#### Material for this exercise

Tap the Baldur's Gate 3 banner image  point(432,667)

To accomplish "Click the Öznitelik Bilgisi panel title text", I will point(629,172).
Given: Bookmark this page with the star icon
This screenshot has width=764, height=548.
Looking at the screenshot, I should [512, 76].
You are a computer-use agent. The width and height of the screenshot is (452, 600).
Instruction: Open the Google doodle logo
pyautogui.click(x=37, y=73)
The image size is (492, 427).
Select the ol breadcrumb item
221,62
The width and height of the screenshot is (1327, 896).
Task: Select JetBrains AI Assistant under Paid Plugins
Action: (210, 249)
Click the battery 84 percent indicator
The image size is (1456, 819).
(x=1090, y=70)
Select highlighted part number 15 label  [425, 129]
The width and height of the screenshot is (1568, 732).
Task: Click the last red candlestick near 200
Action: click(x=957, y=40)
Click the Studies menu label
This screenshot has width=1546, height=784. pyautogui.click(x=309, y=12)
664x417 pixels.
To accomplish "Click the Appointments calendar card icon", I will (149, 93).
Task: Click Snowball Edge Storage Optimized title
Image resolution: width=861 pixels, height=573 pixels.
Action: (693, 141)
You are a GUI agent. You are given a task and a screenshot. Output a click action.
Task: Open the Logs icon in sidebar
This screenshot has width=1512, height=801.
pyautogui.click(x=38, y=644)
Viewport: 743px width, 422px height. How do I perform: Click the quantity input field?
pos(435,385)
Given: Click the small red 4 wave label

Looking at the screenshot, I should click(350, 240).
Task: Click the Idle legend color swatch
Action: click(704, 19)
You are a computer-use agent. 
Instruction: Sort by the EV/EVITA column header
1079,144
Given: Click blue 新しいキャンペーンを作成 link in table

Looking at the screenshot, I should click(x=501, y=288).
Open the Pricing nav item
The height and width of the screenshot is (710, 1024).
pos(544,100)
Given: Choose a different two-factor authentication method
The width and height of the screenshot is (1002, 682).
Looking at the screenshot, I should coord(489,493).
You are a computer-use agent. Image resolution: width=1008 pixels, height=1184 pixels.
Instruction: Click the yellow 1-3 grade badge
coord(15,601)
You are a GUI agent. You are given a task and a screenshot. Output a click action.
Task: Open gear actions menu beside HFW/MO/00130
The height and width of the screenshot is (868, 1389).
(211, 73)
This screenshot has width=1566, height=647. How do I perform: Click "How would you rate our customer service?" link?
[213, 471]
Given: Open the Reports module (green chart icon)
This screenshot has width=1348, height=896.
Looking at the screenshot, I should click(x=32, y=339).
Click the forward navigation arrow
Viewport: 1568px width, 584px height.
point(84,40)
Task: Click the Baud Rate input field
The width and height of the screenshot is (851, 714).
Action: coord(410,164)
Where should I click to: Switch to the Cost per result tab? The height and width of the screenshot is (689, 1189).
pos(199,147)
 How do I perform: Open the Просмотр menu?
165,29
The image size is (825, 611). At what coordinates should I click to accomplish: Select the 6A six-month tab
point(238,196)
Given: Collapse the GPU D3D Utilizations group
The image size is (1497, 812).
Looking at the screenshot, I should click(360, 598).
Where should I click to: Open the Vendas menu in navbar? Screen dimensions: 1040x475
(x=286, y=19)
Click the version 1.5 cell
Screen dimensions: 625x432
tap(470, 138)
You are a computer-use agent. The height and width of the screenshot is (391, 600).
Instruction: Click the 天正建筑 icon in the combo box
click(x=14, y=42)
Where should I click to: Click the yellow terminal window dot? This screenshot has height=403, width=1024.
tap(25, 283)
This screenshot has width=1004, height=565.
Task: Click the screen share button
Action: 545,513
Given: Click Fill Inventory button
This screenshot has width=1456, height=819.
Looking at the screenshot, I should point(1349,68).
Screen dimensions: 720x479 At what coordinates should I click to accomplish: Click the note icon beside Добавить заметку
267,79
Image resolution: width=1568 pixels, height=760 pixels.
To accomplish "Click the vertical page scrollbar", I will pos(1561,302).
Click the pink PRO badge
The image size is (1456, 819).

########

● Your instructions:
Rewrite all the entries above, changing "Instruction" to "Command" and leaving everything else as it is.

● Written answer:
Tap the Baldur's Gate 3 banner image  point(432,667)

To accomplish "Click the Öznitelik Bilgisi panel title text", I will point(629,172).
Given: Bookmark this page with the star icon
This screenshot has width=764, height=548.
Looking at the screenshot, I should [512, 76].
You are a computer-use agent. The width and height of the screenshot is (452, 600).
Command: Open the Google doodle logo
pyautogui.click(x=37, y=73)
The image size is (492, 427).
Select the ol breadcrumb item
221,62
The width and height of the screenshot is (1327, 896).
Task: Select JetBrains AI Assistant under Paid Plugins
Action: (210, 249)
Click the battery 84 percent indicator
The image size is (1456, 819).
(x=1090, y=70)
Select highlighted part number 15 label  [425, 129]
The width and height of the screenshot is (1568, 732).
Task: Click the last red candlestick near 200
Action: click(x=957, y=40)
Click the Studies menu label
This screenshot has width=1546, height=784. pyautogui.click(x=309, y=12)
664x417 pixels.
To accomplish "Click the Appointments calendar card icon", I will (149, 93).
Task: Click Snowball Edge Storage Optimized title
Image resolution: width=861 pixels, height=573 pixels.
Action: (693, 141)
You are a GUI agent. You are given a task and a screenshot. Output a click action.
Task: Open the Logs icon in sidebar
This screenshot has width=1512, height=801.
pyautogui.click(x=38, y=644)
Viewport: 743px width, 422px height. How do I perform: Click the quantity input field?
pos(435,385)
Given: Click the small red 4 wave label

Looking at the screenshot, I should click(350, 240).
Task: Click the Idle legend color swatch
Action: click(704, 19)
You are a computer-use agent. 
Command: Sort by the EV/EVITA column header
1079,144
Given: Click blue 新しいキャンペーンを作成 link in table

Looking at the screenshot, I should click(x=501, y=288).
Open the Pricing nav item
The height and width of the screenshot is (710, 1024).
pos(544,100)
Given: Choose a different two-factor authentication method
The width and height of the screenshot is (1002, 682).
Looking at the screenshot, I should coord(489,493).
You are a computer-use agent. Image resolution: width=1008 pixels, height=1184 pixels.
Command: Click the yellow 1-3 grade badge
coord(15,601)
You are a GUI agent. You are given a task and a screenshot. Output a click action.
Task: Open gear actions menu beside HFW/MO/00130
The height and width of the screenshot is (868, 1389).
(211, 73)
This screenshot has width=1566, height=647. How do I perform: Click "How would you rate our customer service?" link?
[213, 471]
Given: Open the Reports module (green chart icon)
This screenshot has width=1348, height=896.
Looking at the screenshot, I should click(x=32, y=339).
Click the forward navigation arrow
Viewport: 1568px width, 584px height.
point(84,40)
Task: Click the Baud Rate input field
The width and height of the screenshot is (851, 714).
Action: coord(410,164)
Where should I click to: Switch to the Cost per result tab? The height and width of the screenshot is (689, 1189).
pos(199,147)
 How do I perform: Open the Просмотр menu?
165,29
The image size is (825, 611). At what coordinates should I click to accomplish: Select the 6A six-month tab
point(238,196)
Given: Collapse the GPU D3D Utilizations group
The image size is (1497, 812).
Looking at the screenshot, I should click(360, 598).
Where should I click to: Open the Vendas menu in navbar? Screen dimensions: 1040x475
(x=286, y=19)
Click the version 1.5 cell
Screen dimensions: 625x432
tap(470, 138)
You are a computer-use agent. The height and width of the screenshot is (391, 600).
Command: Click the 天正建筑 icon in the combo box
click(x=14, y=42)
Where should I click to: Click the yellow terminal window dot? This screenshot has height=403, width=1024.
tap(25, 283)
This screenshot has width=1004, height=565.
Task: Click the screen share button
Action: 545,513
Given: Click Fill Inventory button
This screenshot has width=1456, height=819.
Looking at the screenshot, I should point(1349,68).
Screen dimensions: 720x479 At what coordinates should I click to accomplish: Click the note icon beside Добавить заметку
267,79
Image resolution: width=1568 pixels, height=760 pixels.
To accomplish "Click the vertical page scrollbar", I will pos(1561,302).
Click the pink PRO badge
The image size is (1456, 819).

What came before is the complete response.